The relationship between a physician and patient, or between other health care providers and the patient, continues until it is terminated. The relationship can be terminated by the patient at any time. A patient has the freedom to choose his or her health care providers. However, a physician has both an ethical and legal obligation to provide services to his or her patients.
A physician or other health provider who wants to terminate the physician-patient relationship must do so properly or he or she may be liable for a claim of “patient abandonment.” The American Medical Association (AMA), defines abandonment as “the termination of a professional relationship between physician and patient at an unreasonable time and without giving the patient the chance to find an equally qualified replacement.”
Dentists are held to the same standard as a physician on the issue of patient abandonment. In Massachusetts a patient can file a legal action for damages resulting from abandonment.

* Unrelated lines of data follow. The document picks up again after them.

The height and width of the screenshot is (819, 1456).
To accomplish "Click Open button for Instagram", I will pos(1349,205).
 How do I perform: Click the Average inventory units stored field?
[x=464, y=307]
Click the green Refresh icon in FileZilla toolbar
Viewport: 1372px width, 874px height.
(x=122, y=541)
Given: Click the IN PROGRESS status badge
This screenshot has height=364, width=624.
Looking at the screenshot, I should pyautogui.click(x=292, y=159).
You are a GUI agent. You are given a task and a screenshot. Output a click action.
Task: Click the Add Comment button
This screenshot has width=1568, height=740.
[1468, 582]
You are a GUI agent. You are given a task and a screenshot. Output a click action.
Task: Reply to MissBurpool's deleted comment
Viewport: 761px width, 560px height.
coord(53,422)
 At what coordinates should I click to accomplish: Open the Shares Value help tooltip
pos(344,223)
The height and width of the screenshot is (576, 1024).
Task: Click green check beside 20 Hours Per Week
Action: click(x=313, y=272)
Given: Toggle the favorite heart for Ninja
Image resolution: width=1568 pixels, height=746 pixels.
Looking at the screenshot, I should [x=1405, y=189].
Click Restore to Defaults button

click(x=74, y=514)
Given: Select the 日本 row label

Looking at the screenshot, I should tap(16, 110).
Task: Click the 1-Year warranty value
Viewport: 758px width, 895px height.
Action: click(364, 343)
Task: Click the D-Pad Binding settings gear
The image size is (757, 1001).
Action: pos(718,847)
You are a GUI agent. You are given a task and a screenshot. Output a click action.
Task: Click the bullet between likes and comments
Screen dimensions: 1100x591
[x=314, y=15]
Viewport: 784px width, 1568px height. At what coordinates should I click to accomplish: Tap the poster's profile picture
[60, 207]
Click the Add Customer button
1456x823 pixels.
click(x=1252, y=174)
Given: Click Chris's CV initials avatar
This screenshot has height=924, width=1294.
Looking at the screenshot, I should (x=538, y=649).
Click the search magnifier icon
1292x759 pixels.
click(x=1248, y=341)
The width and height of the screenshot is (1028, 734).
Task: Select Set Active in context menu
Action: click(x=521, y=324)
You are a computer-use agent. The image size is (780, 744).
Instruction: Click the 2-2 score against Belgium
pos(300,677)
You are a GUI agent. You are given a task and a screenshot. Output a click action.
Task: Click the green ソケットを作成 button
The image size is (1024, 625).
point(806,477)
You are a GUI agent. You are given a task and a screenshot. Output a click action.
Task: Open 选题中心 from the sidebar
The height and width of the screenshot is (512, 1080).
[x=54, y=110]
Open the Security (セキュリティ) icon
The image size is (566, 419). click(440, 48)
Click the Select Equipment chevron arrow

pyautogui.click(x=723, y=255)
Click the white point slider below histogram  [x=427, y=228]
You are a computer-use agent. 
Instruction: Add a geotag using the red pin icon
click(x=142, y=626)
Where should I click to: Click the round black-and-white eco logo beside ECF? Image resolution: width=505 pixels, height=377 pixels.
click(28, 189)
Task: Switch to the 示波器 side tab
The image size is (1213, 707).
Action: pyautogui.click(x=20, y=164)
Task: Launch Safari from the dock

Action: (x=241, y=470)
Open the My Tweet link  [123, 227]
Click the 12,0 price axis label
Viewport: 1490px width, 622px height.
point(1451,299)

Reasons for termination of the physician-patient relationship may include relocation, retirement, or changes in insurance coverage. Other reasons might more directly involve the specific relationship such as noncompliance with medical treatments, personality conflict or repeated failure to keep appointments. Regardless of the reason, the physician has an ongoing responsibility to the patient until the relationship is terminated with reasonable notice and the opportunity to find a new provider.
There is no specific law in Massachusetts as to what constitutes reasonable notice and opportunity to find a replacement provider. What is reasonable may depend on the unique circumstances of a specific case. However, generally the standard will be met if the physician provides written notice to a patient of the intent to terminate the relationship effective no less than thirty (30) days from the date of the notice. The notice usually includes the reason for termination, a statement concerning the importance of a patient finding continuing medical care, a referral source the patient may use to find another physician in the community, an offer to send the medical records to the new provider at the patient’s request and notification that care should be sought at a local emergency department if medical attention is required after the 30-day period and before a new provider has been selected. In addition, if the patient under the physician’s care is taking prescribed medication, the notice should make provisional arrangement to continue the medication during the transition period.
If you receive a termination letter from your physician, you may want to follow-up directly with the physician or office for any specific questions. Openness and honesty should be a part of the termination process as the physician continues to fulfill his or her obligations to patients during the transition and until the termination takes effect.